In other words, if there's truly an isolated island somewhere, they have no choice but to produce foodstuffs locally. If the island makes contact with other islands, and the mainland, then their *logistical* possibilities open up, and we can consider any and all of these options for any product, tracking it backward, "up" any and all supply chains that contribute to that final product.
Given all this, do we have to consider *every* potential input (supply chain) from all over the world, for this little island, in an attempt to formulate a blueprint upfront -- ?
I argue 'no', and would look at it *geographically* first, to find a relatively suitable *nearby* source for whatever. That source, respectively, could itself look 'around' and 'upwards', for broader possibilities for *its* sourcing potentials, etc.
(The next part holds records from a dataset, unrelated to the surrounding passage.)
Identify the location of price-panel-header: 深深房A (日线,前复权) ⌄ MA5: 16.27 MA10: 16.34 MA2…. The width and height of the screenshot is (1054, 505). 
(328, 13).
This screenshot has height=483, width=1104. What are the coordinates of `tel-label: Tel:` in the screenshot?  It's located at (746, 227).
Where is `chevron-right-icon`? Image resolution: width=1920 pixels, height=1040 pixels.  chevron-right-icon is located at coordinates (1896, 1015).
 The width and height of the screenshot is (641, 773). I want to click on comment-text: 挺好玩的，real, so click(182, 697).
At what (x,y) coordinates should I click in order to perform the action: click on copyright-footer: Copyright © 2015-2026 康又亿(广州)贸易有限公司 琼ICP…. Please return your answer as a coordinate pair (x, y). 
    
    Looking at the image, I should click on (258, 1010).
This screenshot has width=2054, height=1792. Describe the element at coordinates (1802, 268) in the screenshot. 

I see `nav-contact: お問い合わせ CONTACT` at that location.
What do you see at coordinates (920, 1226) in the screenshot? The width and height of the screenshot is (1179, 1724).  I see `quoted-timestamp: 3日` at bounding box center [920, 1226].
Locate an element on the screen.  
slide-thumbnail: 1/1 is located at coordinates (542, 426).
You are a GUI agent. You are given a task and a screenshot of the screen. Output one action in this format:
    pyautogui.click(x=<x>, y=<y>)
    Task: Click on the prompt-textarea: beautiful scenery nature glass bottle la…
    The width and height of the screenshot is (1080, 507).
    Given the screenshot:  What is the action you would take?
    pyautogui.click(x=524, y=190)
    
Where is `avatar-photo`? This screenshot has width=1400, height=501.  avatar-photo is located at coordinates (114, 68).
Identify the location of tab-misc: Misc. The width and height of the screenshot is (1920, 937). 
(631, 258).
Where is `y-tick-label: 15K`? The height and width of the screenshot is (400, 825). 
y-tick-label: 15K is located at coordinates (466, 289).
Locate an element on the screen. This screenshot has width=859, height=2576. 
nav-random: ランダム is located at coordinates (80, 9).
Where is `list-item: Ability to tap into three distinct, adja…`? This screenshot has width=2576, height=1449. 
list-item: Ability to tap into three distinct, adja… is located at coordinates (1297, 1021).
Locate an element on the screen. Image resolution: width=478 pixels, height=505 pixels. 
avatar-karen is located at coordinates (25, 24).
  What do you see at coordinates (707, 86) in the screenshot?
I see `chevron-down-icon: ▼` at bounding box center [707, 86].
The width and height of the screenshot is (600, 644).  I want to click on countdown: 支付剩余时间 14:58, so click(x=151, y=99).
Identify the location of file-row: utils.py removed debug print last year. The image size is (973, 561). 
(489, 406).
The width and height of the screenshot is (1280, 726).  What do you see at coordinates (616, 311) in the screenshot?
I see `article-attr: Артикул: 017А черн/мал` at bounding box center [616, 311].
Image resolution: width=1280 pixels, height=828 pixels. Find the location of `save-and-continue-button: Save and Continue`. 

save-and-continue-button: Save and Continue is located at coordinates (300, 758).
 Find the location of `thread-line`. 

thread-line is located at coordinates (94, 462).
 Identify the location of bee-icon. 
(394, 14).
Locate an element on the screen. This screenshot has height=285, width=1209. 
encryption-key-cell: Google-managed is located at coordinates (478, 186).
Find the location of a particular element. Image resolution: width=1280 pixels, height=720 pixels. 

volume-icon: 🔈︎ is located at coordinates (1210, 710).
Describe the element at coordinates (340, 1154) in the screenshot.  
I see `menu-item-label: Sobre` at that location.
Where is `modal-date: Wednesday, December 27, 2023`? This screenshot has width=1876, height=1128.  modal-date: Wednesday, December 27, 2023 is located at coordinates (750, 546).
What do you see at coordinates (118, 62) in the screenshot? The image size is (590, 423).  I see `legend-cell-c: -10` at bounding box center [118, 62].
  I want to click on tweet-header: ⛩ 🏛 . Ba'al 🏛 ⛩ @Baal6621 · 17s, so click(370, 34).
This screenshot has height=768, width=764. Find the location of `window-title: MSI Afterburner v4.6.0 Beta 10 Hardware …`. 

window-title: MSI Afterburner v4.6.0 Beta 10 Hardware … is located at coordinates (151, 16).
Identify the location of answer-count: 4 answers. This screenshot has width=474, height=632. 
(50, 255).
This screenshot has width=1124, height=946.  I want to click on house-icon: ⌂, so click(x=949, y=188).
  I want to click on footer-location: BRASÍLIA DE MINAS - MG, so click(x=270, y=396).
In this way, over time, the entire system of linkages could eventually settle into more of an *optimized* arrangement, for all productive capacities.
Multi-Tiered System of Productive and Consumptive Zones for a Post-Capitalist Political Economy
http://s6.postimage.org/ccfl07uy5/Multi_Tiered_System_of_Productive_and_Consumptiv.j pg (http://postimage.org/image/ccfl07uy5/)
Comrade Chernov
27th December 2013, 05:47
Globalization is impossible for food. It'd be a nightmare at best, impossible at worst. Self-sufficiency is key.
Ritzy Cat
27th December 2013, 06:26
Globalization is impossible for food. It'd be a nightmare at best, impossible at worst. Self-sufficiency is key.
This is true.
The tediousness, cost of time & resources, to transport tons and tons of food to foreign countries that are lacking it make it very difficult to bring food. Despite the fact America throws away enough foodstuffs to feed the entirety of Africa, how would we get it all there?
Thus, wouldn't it seem more viable to simply render every community able to produce its own food? While more prosperous communities may certainly share with neighboring ones, it would be completely ridiculous to bring food from California to the Gobi Desert.
If we remove the corporate annexation of the food markets, food hunger in Africa, Asia, etc. would not be nearly as large of an issue. If we were to adapt these communities with modern technology, farming, fishing methods, etc. they can become more sustainable, as well as assuring water to these communities as well. However of course, communities that are so out of place, in such inhospitable locations (think the edges of Siberia, or the center of the Sahara) it would be much more sensible to relocate these people because there is no motive to be there, unless they provide some sort of resource beneficial to the world's workers, other than for their "cultural sense of home".
I think removing the bourgeois control of food, simply through eliminating corporate structures & private ownership of farmland, the food industry etc. will be a large step towards solving the world hunger issue. Then we will improve communities that TRULY are unable to provide for themselves (not the ones that have been deprived of their resources by private individuals/corporations/countries) will be provided for by communities in their area that create a surplus.
Globalization of this food is, completely unnecessary. In almost every part of the world, there is a food crop that is a staple to the region, can be grown in large amounts, and can provide for large amounts of people in its area. (Asia = rice, America = corn, Middle East = dates? idk lol).
In the Middle East for example, the ones with the most food output are obviously going to be the ones along the Tigris and Euphrates. Those more inland, without access to these rivers will not produce as much food. If these communities are unable to provide for their population, these more prosperous ones will donate their resources. But there's no reason to take in exquisite caviar from the depths of the Pacific taken up by Japanese fishermen to feed a community when there is a widespread resource.
Once we solve the human need, we can begin to satisfy the human wants of these more "exquisite' food items.